Data produced by the famous charity is taken from 2022 and forms part of its Cancel Out Cruelty campaign.
Those 174 reports were among 18,000 cat cruelty complaints reported to the RSPCA in the UK last year.
Of those reports 1,726 were intentional harm incidents - which is around five a day. This is a 25 per cent increase from 2021 when the number was 1,387, the RSPCA said.
The charity has released the figures in the hopes it will encourage people to donate to its frontline rescue teams.
Also, the RSPCA reports that the summer is a peak time for animal cruelty reports, with the charity receiving as many as three a minute.
Analysis from the RSPCA suggests the cost-of-living crisis has been a contributing factor into an increase in deliberate harm to animals, as finances involved in rescuing animals is at an all-time high and the RSPCA is being stretched to the limit.
Dr Sam Gaines, head of the RSPCA’s companion animal department, said: “Cats are one of the most popular pets in the UK with an estimated 11 million pet cats in UK homes but our figures suggest sadly they are the second most abused pet - after dogs.
“It is heart-breaking to think that five cats every day are suffering at the hands of humans - it really is appalling - but sadly the RSPCA knows all too well that this cruelty is carried out on a regular basis.
“We see hundreds of felines come through our doors every year who have been subjected to unimaginable cruelty - being beaten, burned, thrown around, had bones broken, been shot at, poisoned and drowned.
“In many cases these pets have been injured deliberately by their owners - the very people who are supposed to love and protect them.
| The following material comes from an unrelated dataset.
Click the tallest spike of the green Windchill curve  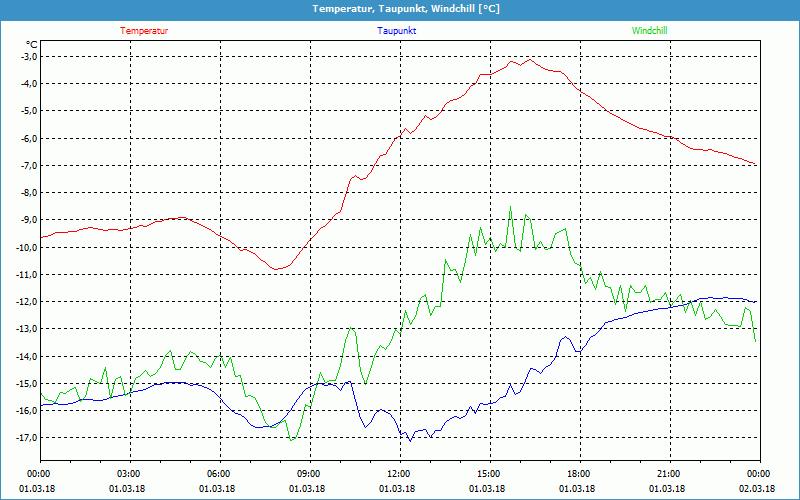pos(510,207)
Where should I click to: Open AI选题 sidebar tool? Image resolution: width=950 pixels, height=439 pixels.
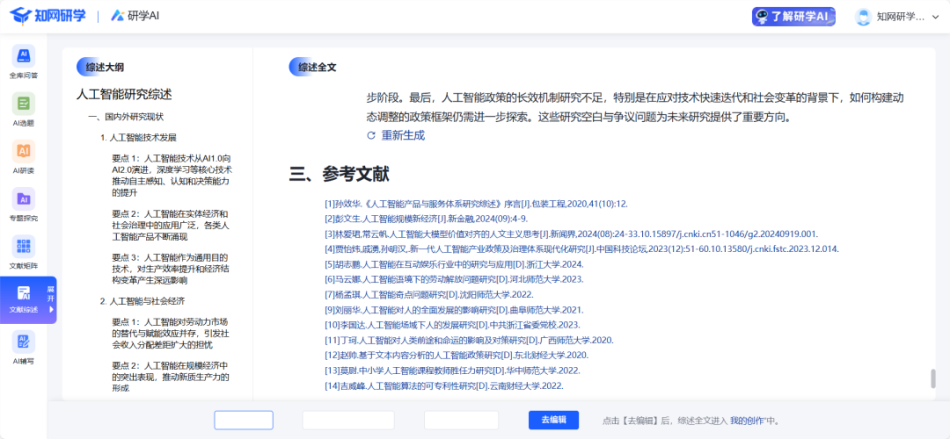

But cats are also more vulnerable as they tend to be out and about on their own which can leave them vulnerable to airgun attacks and other forms of cruelty by complete strangers.”
More information on how to support the charity and the animal cruelty figures can be found online here.
Another reason the RSPCA mentioned as a possibility addressing why more acts of cruelty are reported in the summer, was the fact more people are outside and therefore around to witness attacks.
Stephen Reeves, RSPCA acting chief inspector for Buckinghamshire, said: “Right now, animal cruelty is happening in England and Wales on a massive scale and rising. It is heartbreaking that we are seeing such sad figures which show animal cruelty is, very sadly, on the rise.
“While we don’t know for certain why there has been an increase, the cost of living crisis and the post-pandemic world we live in has created an animal welfare crisis.
"The cost-of-living crisis also means the cost of rescuing animals is at an all-time high and our vital services are stretched to the limit.”
“Together, we believe we can and will cancel out cruelty to animals by replacing violence with kindness. We are urging people to donate to our Cancel Out Cruelty campaign.”